Osteoporosis is a common condition in men affecting approximately 2 million males in the US. Compared with women, osteoporosis develops later in life and the incidence of osteoporosis-related fractures is lower in men. The morbidity and mortality associated with osteoporotic fractures are much greater in men compared with women, and secondary causes of osteoporosis are more frequently (in approximately 50% of cases) identified in men compared with women with osteoporosis. Excessive alcohol consumption, glucocorticoid excess and hypogonadism are the most commonly identified causes. Primary osteoporosis in men has been linked to changes in sex steroid secretion, the growth hormone-insulin-like growth factor-1 (GH-IGF-1) axis and the vitamin D-parathyroid hormone (PTH) 25-hydroxyvitamin D [25(OH)D]-PTH system. Diagnosing osteoporosis in men is complicated by an ongoing debate on whether to use sex-specific reference values for bone mineral density (BMD) or female reference values. The International Society for Clinical Densitometry recommended using a T score of -2.5 or less of male reference values to diagnose osteoporosis in men who are > or =65 years of age. However, this definition is yet to be validated in terms of fracture incidence and prevalence. Ensuring adequate calcium and vitamin D intake is the cornerstone of any regimen aimed at preventing or treating osteoporosis in men. Bisphosphonates are currently the therapy of choice for treatment of male osteoporosis. A short course of parathyroid hormone (1-34) [teriparatide] may be indicated for men with very low BMD or in those in whom bisphosphonate therapy is unsuccessful. The use of testosterone-replacement therapy for the prevention and treatment of male osteoporosis remains controversial but likely to benefit osteoporotic men with evident hypogonadism.

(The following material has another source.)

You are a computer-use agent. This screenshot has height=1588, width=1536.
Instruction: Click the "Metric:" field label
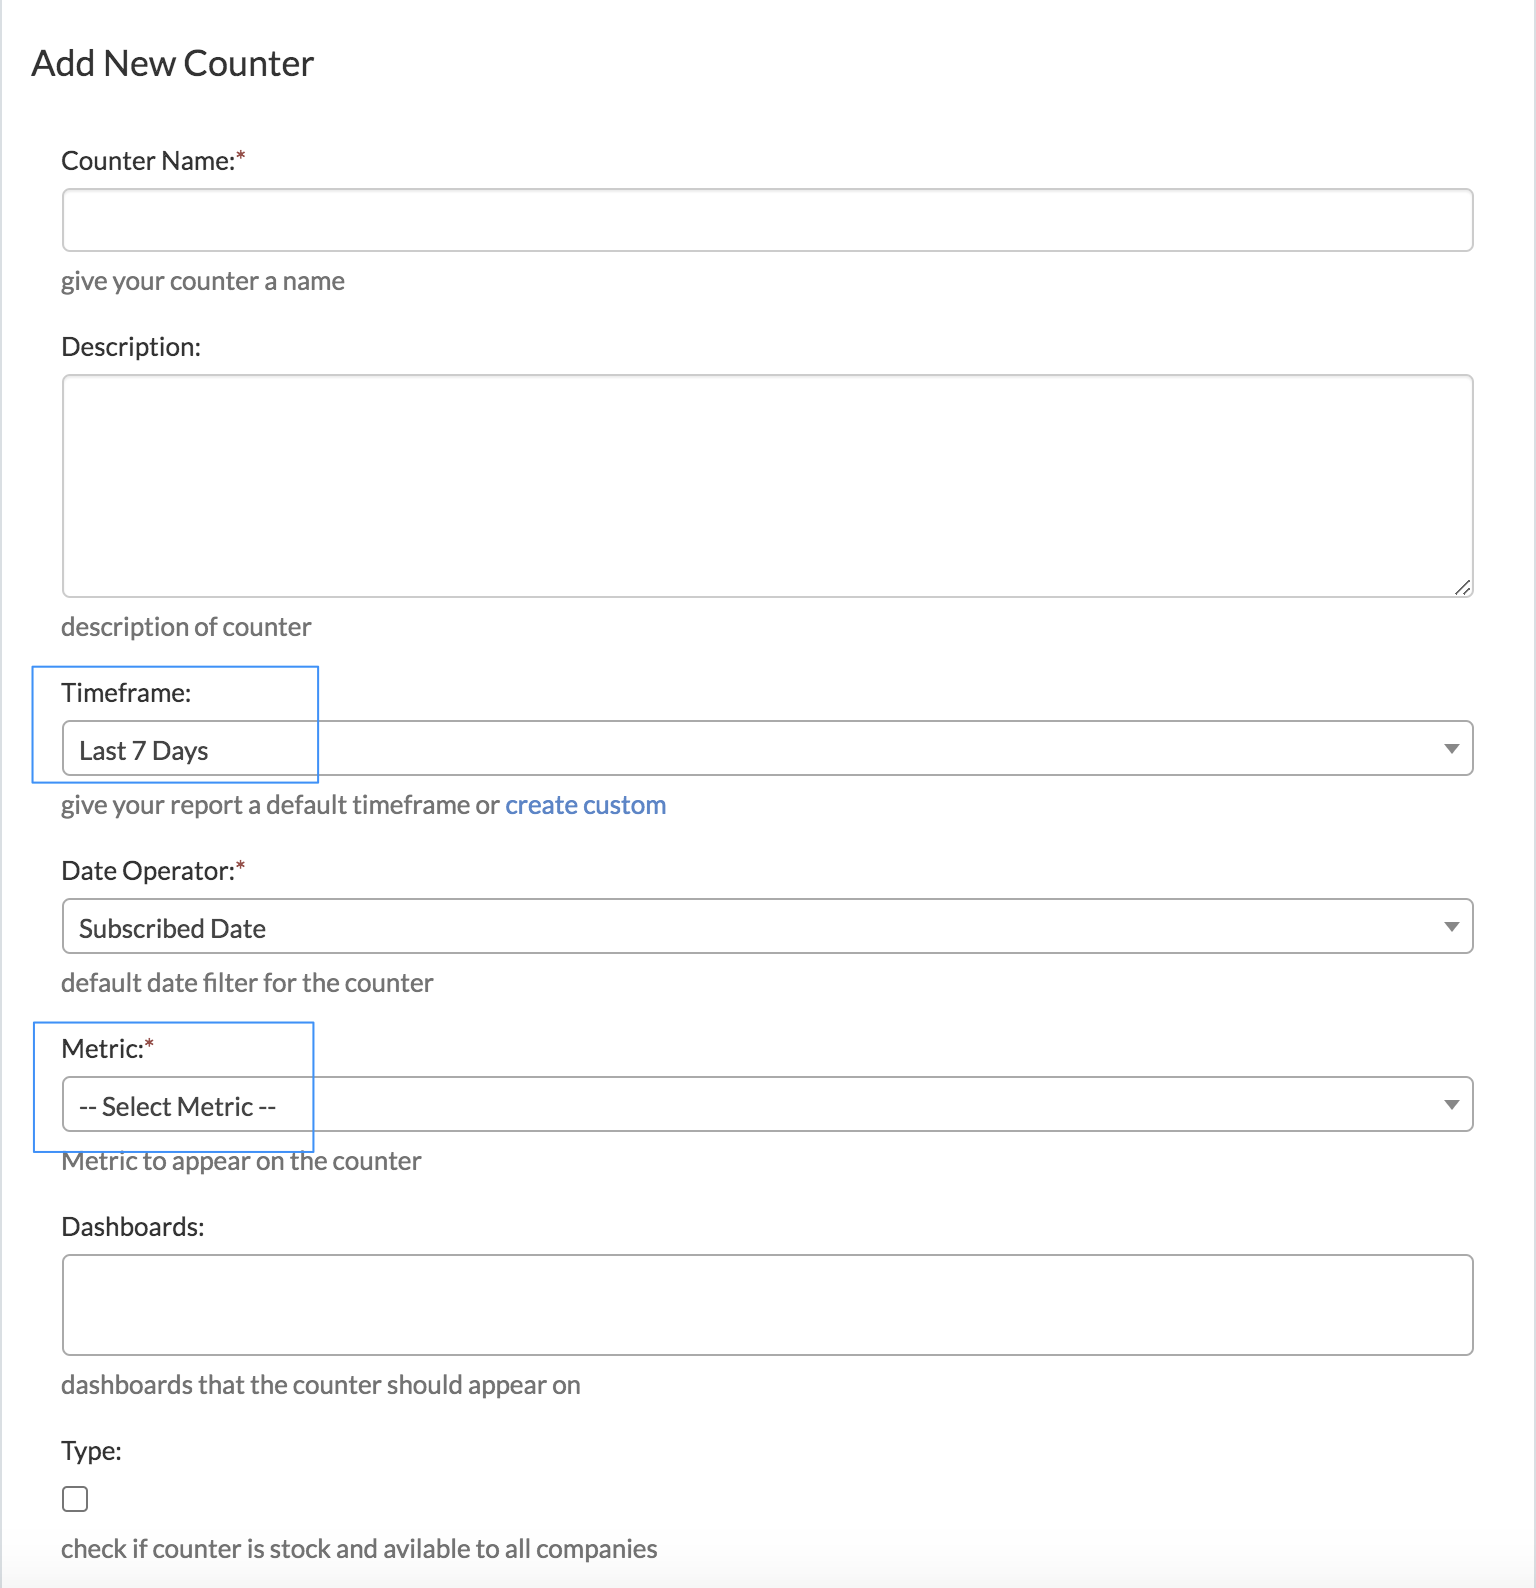click(x=103, y=1049)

6. Hildebolt CF. J Periodontol. Effect of vitamin D and calcium on periodontitis. 2005 Sep;76(9):1576-87.

The anthropological record indicates that we are exposed to considerably less ultraviolet radiation (required for the synthesis of vitamin D) and consume considerably less calcium than did our early ancestors. Most U.S.citizens have calcium intakes and serum levels of vitamin D far below recommended values. This is despite there having been extensive evidence that optimal calcium and vitamin D intakes not only benefit our postcranial bone health but also have many other health benefits. Numerous articles indicate that vitamin D and calcium deficiencies result in bone loss and increased inflammation, which are well recognized symptoms of periodontal disease. For more than 40 years, investigators have suggested that calcium intake may be associated with alveolar bone resorption, and more recently there have been a number of studies in which investigators have suggested that calcium and vitamin D may benefit periodontal health, and it has been suggested that calcium deficiency may be a risk factor for periodontal disease. There has not, however, been a vitamin-D-calcium-periodontitis clinical trial in which randomization and masking were carefully controlled, the periodontal disease status of patients known, periodontal disease measures were the primary outcomes, and levels of intake optimized to produce maximal effects. Such research might demonstrate that calcium and vitamin D are important adjuncts to standard treatments for preventing and treating periodontal disease.